Exercise aim: Return all of the data below verbatim and exclude every picture.

%%

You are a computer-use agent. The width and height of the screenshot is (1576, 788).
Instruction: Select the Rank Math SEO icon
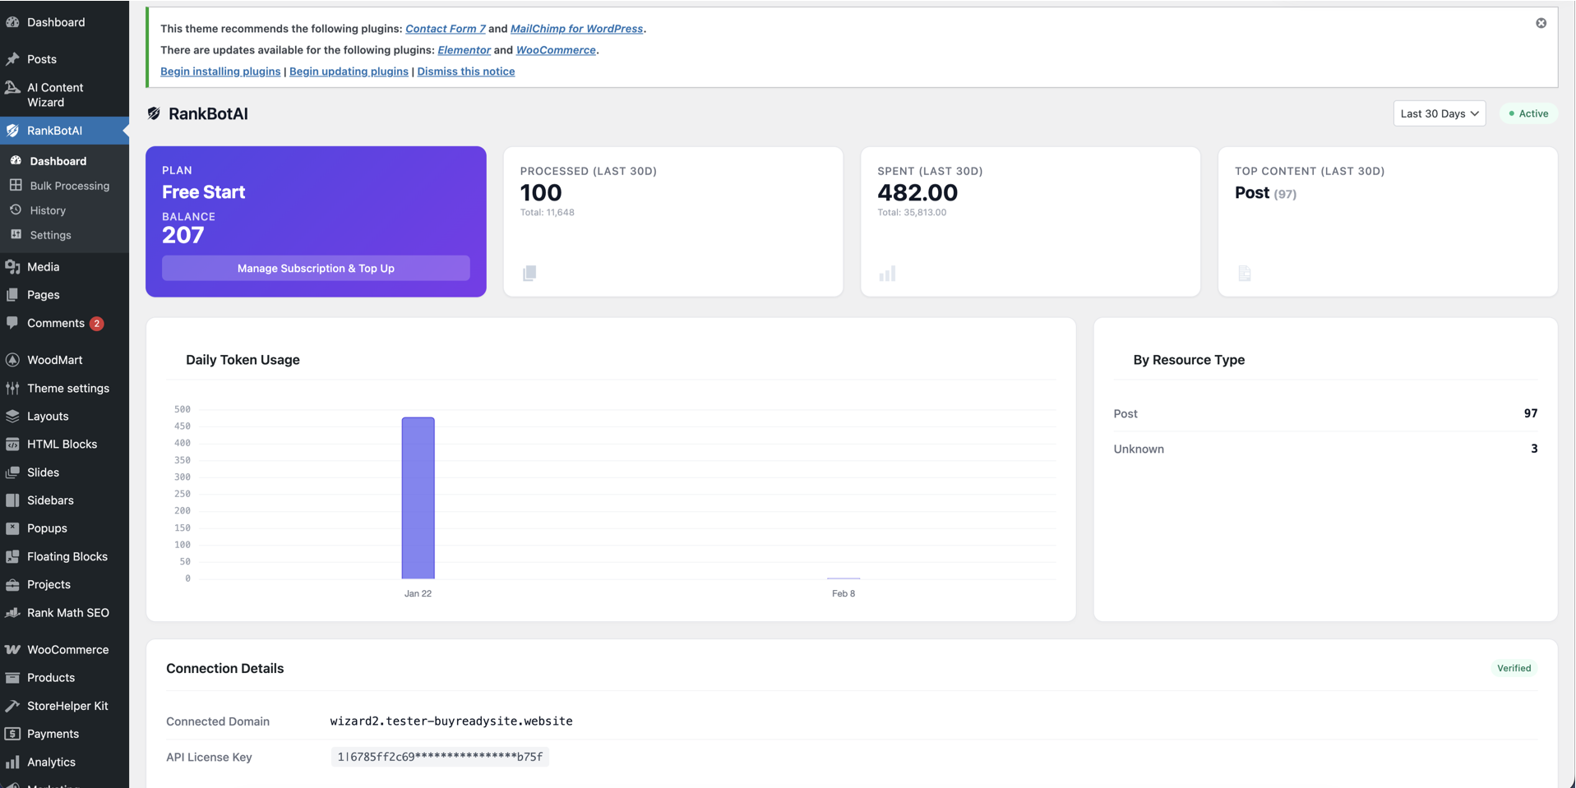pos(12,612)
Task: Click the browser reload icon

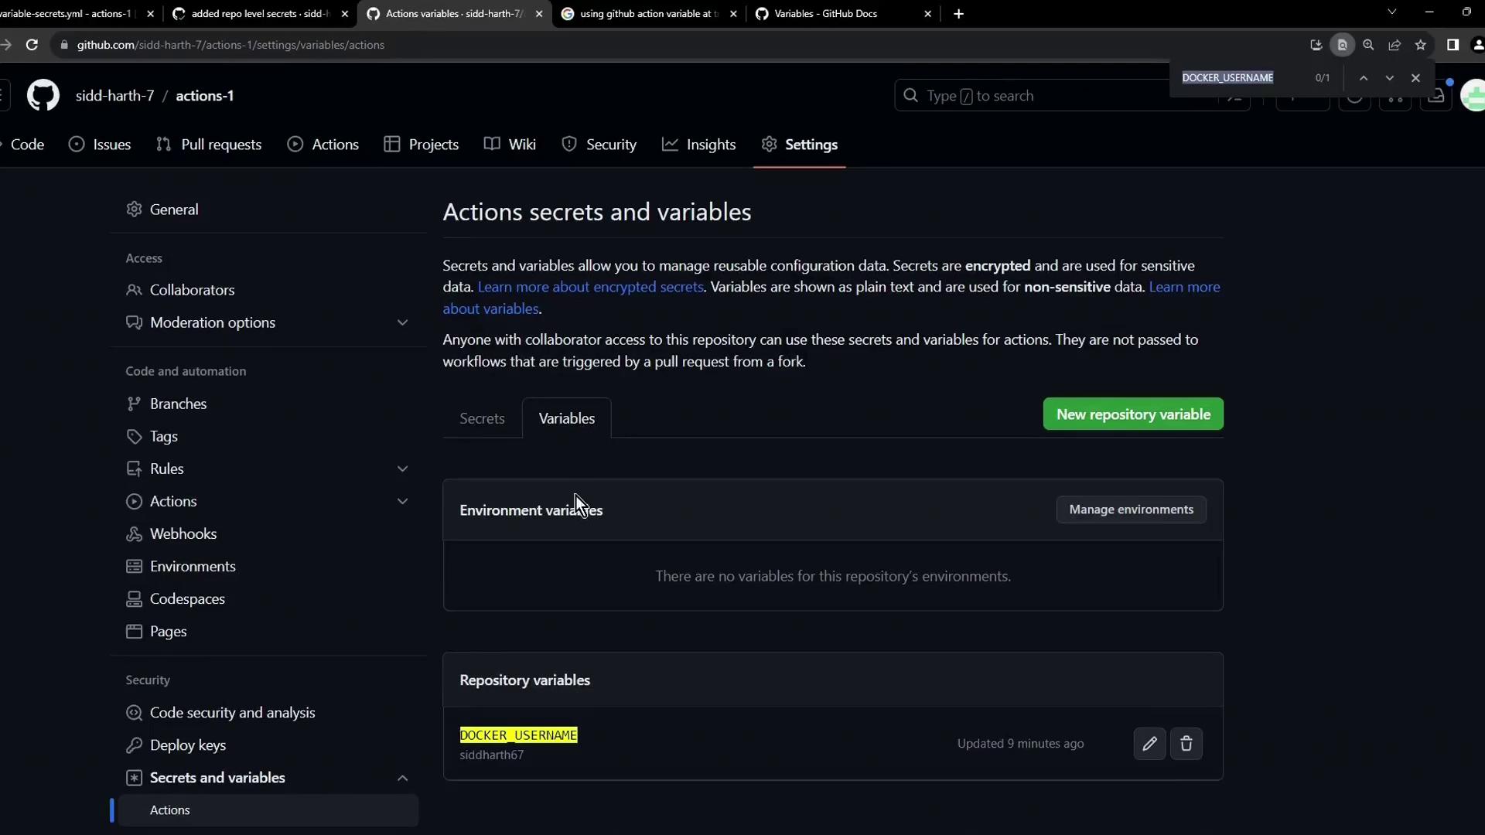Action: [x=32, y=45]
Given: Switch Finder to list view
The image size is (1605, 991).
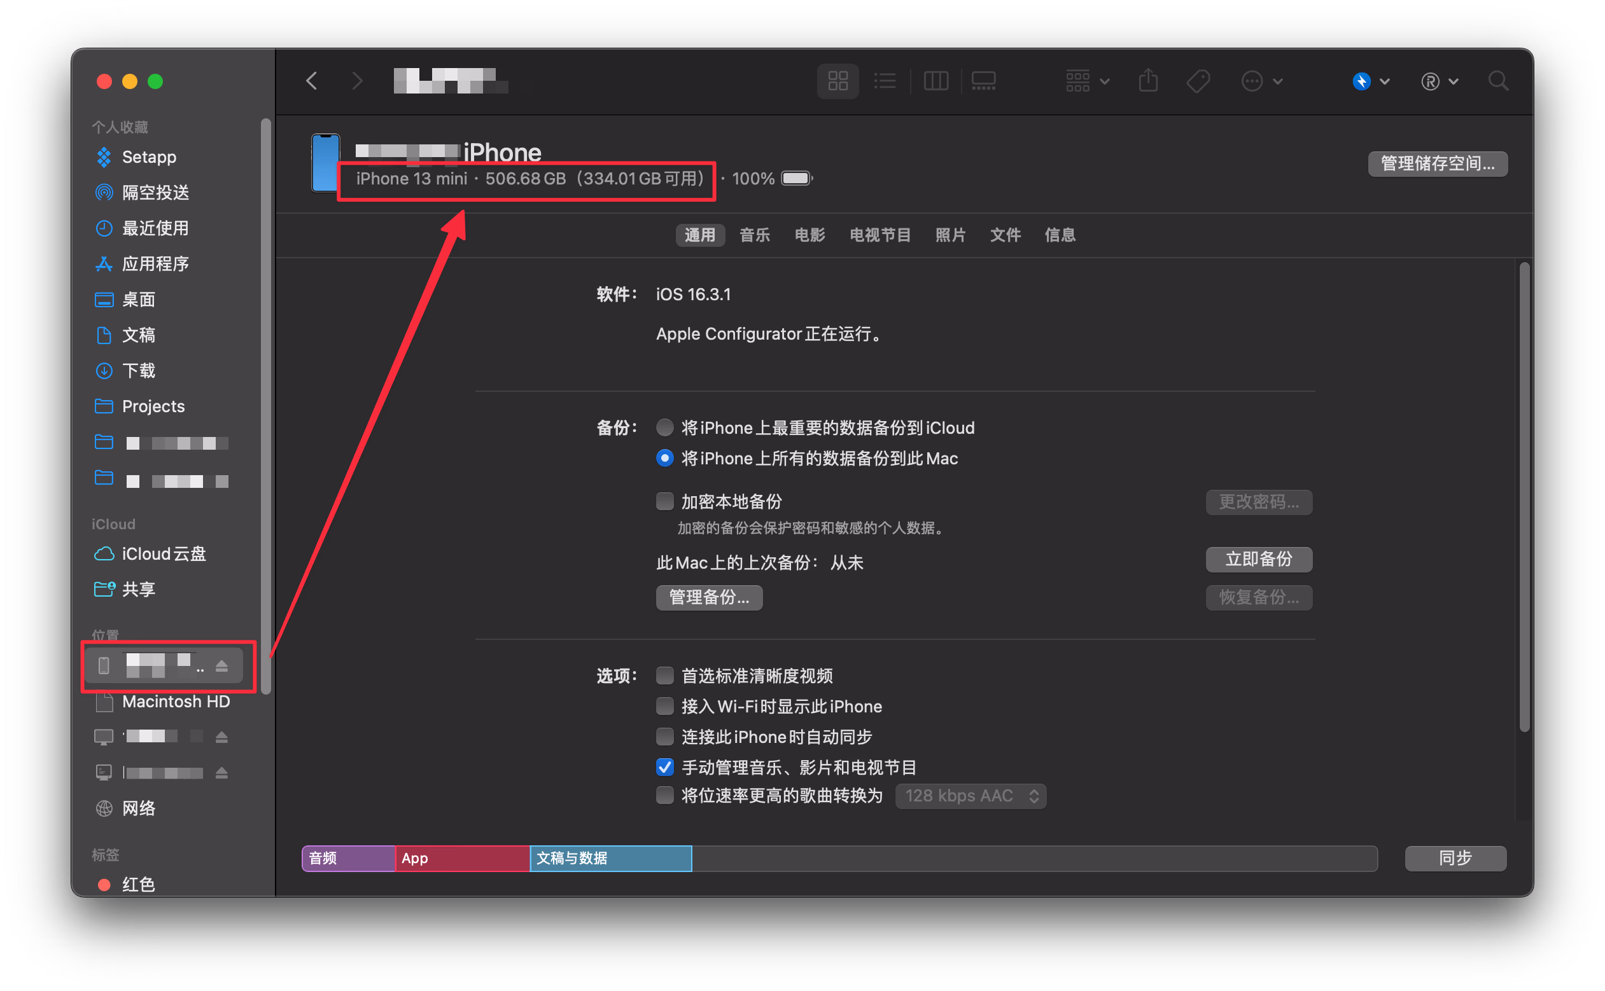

%%

The answer:
You are a computer-use agent. The width and height of the screenshot is (1576, 788).
Instruction: Select the Rank Math SEO icon
pos(12,612)
Task: Click the browser reload icon

Action: [x=32, y=45]
Given: Switch Finder to list view
The image size is (1605, 991).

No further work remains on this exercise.